14/04/2015
A construção da saúde coletiva no Brasil foi o ponto de convergência de movimentos políticos diversos, todos com forte participação de intelectuais públicos. Entre eles, destacou-se o médico sanitarista, político e humanista italiano Giovanni Berlinguer, a quem devemos a compreensão da saúde como um valor universal e uma fonte permanente de inspiração para o movimento da reforma sanitária. Homenageá-lo nesse momento de luto só ganha significado, portanto, se o seu legado de compromisso com a vida, os direitos humanos e a ética continuar a nos inspirar.

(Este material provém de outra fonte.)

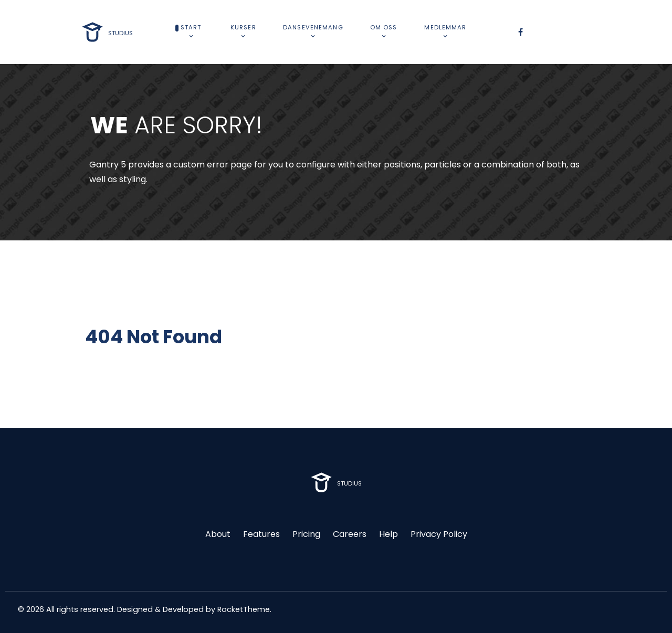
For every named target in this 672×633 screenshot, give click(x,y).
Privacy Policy (439, 534)
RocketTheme (244, 609)
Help (388, 534)
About (218, 534)
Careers (350, 534)
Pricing (306, 534)
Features (261, 534)
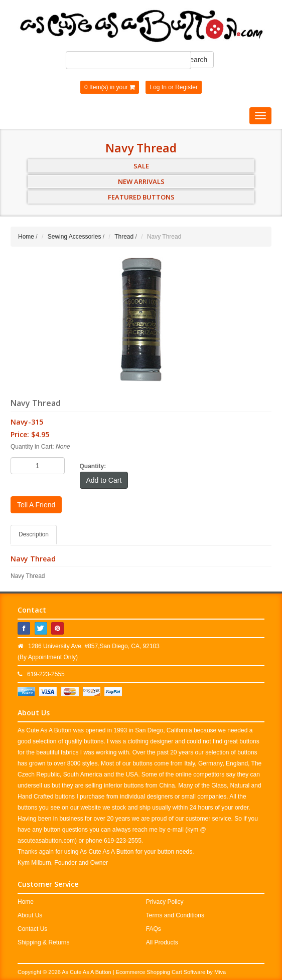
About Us (30, 915)
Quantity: (93, 466)
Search (196, 60)
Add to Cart (104, 480)
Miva (220, 972)
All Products (162, 942)
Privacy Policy (165, 902)
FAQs (154, 929)
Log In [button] (158, 87)
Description (34, 534)
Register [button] (186, 87)
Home (26, 237)
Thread (124, 237)
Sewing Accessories (74, 237)
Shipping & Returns (43, 942)
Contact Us (32, 929)
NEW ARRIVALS (141, 181)
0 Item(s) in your (109, 87)
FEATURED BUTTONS (141, 197)
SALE (141, 166)
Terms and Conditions (175, 915)
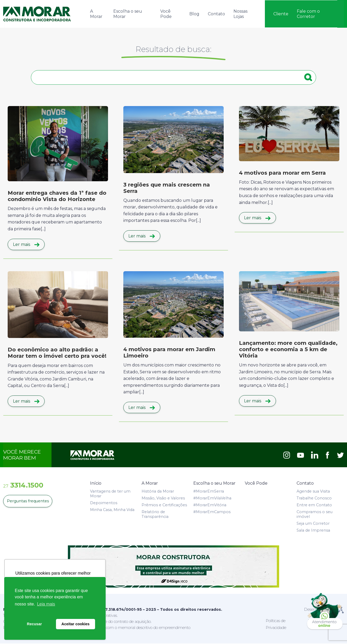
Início (96, 484)
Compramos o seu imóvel (315, 514)
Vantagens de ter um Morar (110, 494)
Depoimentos (104, 503)
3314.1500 (23, 485)
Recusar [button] (34, 624)
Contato (216, 13)
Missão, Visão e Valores (163, 498)
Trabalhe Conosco (314, 498)
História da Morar (158, 492)
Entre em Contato (314, 505)
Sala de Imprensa (313, 531)
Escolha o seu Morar (128, 13)
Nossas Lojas (240, 13)
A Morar (96, 13)
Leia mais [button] (46, 604)
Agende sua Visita (313, 492)
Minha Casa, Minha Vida (112, 510)
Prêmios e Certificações (164, 505)
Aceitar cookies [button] (76, 624)
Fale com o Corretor (308, 13)
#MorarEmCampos (212, 512)
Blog (194, 13)
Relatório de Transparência (155, 514)
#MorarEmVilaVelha (212, 498)
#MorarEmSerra (209, 492)
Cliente (281, 13)
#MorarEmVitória (210, 505)
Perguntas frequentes (27, 502)
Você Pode (166, 13)
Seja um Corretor (313, 524)
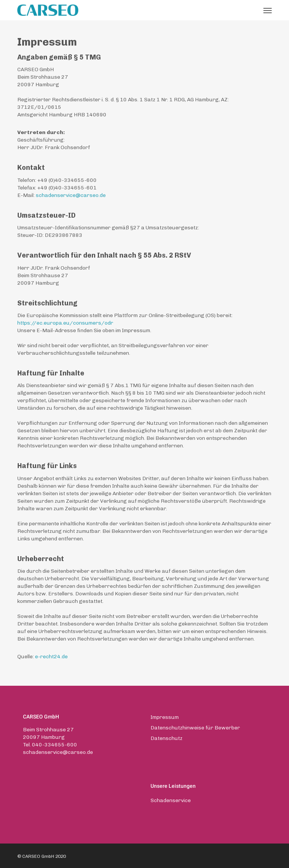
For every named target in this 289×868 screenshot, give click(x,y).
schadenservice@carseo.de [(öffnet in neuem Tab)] (71, 195)
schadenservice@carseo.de (58, 752)
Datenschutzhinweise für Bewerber (195, 728)
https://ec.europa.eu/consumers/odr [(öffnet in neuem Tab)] (65, 323)
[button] (268, 10)
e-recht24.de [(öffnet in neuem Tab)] (51, 656)
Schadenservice (170, 800)
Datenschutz (166, 738)
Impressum (164, 717)
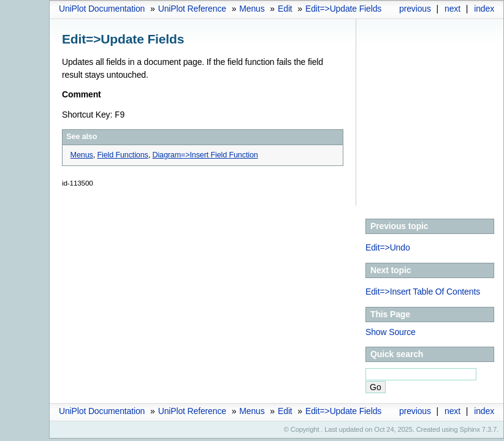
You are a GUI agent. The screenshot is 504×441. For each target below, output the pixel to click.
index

Nascido em Sassari, no norte da Sardenha, em 1924, Giovanni Berlinguer viveu da infância à juventude em uma Itália marcada pelas duas grandes guerras e pela experiência dramática da ascensão do fascismo. Graduado em medicina pela Universidade de Roma, retornou à Sardenha onde se tornou professor da Universidade de Sassari e defendeu livre docência em Medicina Social. Em 1974 assumiu a cátedra de Saúde do Trabalho na Universidade La Sapienza, em Roma, instituição da qual se aposentou em 1999. Sua intensa carreira acadêmica desenvolveu-se em paralelo à militância política, tendo sido eleito deputado pelo Partido Comunista Italiano em três períodos legislativos, de 1972 a 1983. Nesse último ano elegeu-se senador, cargo que exerceu em sucessivos mandatos até 1992. A experiência parlamentar seria retomada de 2004 a 2007, período para o qual foi eleito deputado italiano junto ao Parlamento Europeu.
De forma coerente à orientação internacionalista de sua atuação política, acompanhou, nas décadas de 1970 e 1980, o debate em torno da medicina social na América Latina e, especialmente, o movimento pela reforma sanitária no Brasil. Defensor de novas bases para uma consciência sanitária e atento às relações entre a saúde, a medicina e o mundo do trabalho, manteve forte relação com o Cebes e a Abrasco e com as principais lideranças da saúde coletiva. O diálogo em torno de suas ideias esteve presente no debate teórico e político que antecedeu a aprovação do capítulo sobre saúde na Constituição de 1988 e a criação do SUS. Nesse mesmo contexto foram publicados pelo Cebes, em co-edição com a Hucitec, os livros Reforma Sanitária – Itália e Brasil (1988), em co-autoria com Sônia Fleury e Gastão Wagner Campos, e O que é afinal a doença?(1988). Nessas obras, a profunda relação entre saúde e democracia e a defesa de ambas como valores universais constituem idéias força do debate sobre a reforma sanitária e a dimensão coletiva do processo de adoecimento.
A partir da década de 1990, Giovanni Berlinguer passou a se dedicar à Bioética, imprimindo a essa área sua marca intelectual e política ao formular questões próprias ao mundo do trabalho, ao direito das novas gerações, à regulação do mercado e à oposição à mercantilização da vida. Desses temas tratam os livros Questões de Vida — Ética, Ciência e Saúde (1991); Ética da Saúde (1995), O Mercado Humano (1996 e 2001 – a segunda edição feita em parceria com Volnei Garrafa) e Bioética Cotidiana (2004).
Personalidade inclinada ao importante exercício da auto reflexão e crítica, Berlinguer ao discorrer nos últimos anos sobre os diferentes períodos de sua produção intelectual, afirmava a necessidade de se evitarem explicações monocausais, quer a aposta em intervenções da biomedicina sobre a vida e a saúde, quer a defesa exclusiva do enfoque das condições de determinação social. Este foi o tom de sua conferência Causas sociais e implicação moral das doenças ao receber, em abril de 2007, o título de Doutor Honoris Causa pela Fiocruz. Na mesma ocasião, concedeu entrevista na qual deixou uma mensagem que resume sua visão política sobre os desafios colocados para as novas gerações. Não existe ética sem a garantia do direito à saúde e a uma vida plena, o que só é possível com a defesa radical do processo democrático:
“Sociedades democráticas podem estar na vanguarda dos direitos humanos, desde que elas não façam guerras como pretexto para impor a democracia. Acredito que a principal regra ética da nossa era deve ser baseada no princípio da solidariedade, em termos de espaço e tempo. O espaço da solidariedade diz respeito ao esforço contra as desigualdades existentes no mundo: gênero, educação, trabalho, saúde, poder. O tempo da solidariedade diz respeito aos direitos das futuras gerações, que estão sendo expropriadas da possibilidade de desfrutarem, no mínimo, dos mesmos recursos que nós recebemos dos nossos antecessores”.
Giovanni Berlinguer: presente!
*Nisia Trindade Lima é socióloga e vice presidente de Ensino, Informação e Comunicação da Fiocruz. O texto foi publicado originalmente no site do Centro Brasileiro de Estudos de Saúde (www.cebes.org.br).